1

Suppose I have something like the following vector:

text <- as.character(c("string1", "str2ing", "3string", "stringFOUR", "5tring", "string6", "s7ring", "string8", "string9", "string10"))

I want to execute a loop that does pair-wise comparisons of the edit distance of all possible combinations of these strings (ex: string 1 to string 2, string 1 to string 3, and so forth). The output should be in a matrix form with rows equal to number of strings and columns equal to number of strings.

I have the following code below:

#Matrix of pair-wise combinations
m <- expand.grid(text,text)

#Define number of strings
n <- c(1:10)

#Begin loop; "method='osa'" in stringdist is default
for (i in 1:10) {
  n[i] <- stringdist(m[i,1], m[i,2], method="osa")
  write.csv(data.frame(distance=n[i]),file="/File/Path/output.csv",append=TRUE)
  print(n[i])
  flush.console()
}

The stringdist() function is from the stringdist{} package but the function is also bundled in the base utils package as adist()
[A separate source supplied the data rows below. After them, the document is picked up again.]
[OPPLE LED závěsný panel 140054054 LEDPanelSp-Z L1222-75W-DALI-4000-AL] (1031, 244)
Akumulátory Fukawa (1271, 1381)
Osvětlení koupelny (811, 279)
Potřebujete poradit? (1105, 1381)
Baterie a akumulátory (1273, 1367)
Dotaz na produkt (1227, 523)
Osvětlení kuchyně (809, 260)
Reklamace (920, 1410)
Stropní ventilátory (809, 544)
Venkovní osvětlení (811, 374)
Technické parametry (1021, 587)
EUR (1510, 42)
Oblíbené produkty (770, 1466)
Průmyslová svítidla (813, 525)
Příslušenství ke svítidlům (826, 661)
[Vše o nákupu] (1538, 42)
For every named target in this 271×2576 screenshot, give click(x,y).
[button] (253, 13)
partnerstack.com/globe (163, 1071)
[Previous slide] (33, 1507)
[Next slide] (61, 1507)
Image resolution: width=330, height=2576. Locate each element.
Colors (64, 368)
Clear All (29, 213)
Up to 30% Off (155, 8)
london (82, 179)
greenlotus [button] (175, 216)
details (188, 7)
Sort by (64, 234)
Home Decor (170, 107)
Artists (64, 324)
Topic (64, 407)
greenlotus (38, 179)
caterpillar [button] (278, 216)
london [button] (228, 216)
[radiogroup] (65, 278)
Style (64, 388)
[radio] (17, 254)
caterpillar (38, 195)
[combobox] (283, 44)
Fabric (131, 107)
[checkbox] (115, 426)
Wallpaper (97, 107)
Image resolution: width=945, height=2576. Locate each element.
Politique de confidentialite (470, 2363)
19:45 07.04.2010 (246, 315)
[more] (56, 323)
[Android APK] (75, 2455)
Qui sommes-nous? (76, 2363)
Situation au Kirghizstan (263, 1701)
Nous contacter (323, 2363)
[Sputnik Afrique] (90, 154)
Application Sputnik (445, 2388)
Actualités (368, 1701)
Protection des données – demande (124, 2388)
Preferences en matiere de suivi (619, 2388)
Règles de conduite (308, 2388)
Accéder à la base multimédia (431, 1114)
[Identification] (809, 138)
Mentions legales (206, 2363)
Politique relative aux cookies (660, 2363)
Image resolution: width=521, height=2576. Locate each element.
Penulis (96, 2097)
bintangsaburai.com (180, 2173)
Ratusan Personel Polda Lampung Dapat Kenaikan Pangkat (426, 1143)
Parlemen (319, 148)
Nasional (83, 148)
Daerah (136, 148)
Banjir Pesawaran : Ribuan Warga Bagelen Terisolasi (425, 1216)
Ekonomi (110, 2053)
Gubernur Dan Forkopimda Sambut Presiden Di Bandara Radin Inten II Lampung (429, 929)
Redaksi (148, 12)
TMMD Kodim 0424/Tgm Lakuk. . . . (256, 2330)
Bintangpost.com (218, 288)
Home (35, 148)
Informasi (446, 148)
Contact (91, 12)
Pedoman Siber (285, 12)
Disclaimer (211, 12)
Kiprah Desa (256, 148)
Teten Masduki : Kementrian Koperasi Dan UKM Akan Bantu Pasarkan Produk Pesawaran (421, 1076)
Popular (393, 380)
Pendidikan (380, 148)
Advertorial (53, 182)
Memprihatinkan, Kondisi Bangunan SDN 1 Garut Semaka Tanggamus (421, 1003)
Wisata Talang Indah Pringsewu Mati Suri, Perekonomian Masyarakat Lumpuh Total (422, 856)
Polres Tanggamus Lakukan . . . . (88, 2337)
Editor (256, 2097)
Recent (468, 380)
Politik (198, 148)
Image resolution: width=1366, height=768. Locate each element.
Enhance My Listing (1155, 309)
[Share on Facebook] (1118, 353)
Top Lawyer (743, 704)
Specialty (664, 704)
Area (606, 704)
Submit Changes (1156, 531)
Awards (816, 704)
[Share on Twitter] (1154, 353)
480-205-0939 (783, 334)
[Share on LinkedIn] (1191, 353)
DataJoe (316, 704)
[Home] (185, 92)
My question is, why is my loop not writing the results as a matrix, and how do I stop the loop from overwriting each individual distance calculation (ie: save all results in matrix form)?

Steven Beaupré
  • 21,343
  • 7
  • 57
  • 77
DV Hughes
  • 305
  • 2
  • 5
  • 22

1 Answers1

0

I would suggest using stringdistmatrix instead of stringdist (especially if you are using expand.grid)

 res <- stringdistmatrix(text, text)
 dimnames(res) <- list(text, text)  
 write.csv(res, "file.csv")

As for your concrete question: "My question is, why is my loop not writing the results as a matrix"
It is not clear why you would expect the output to be a matrix? You are calculating an element at a time, saving it to a vector and then writing that vector to disk.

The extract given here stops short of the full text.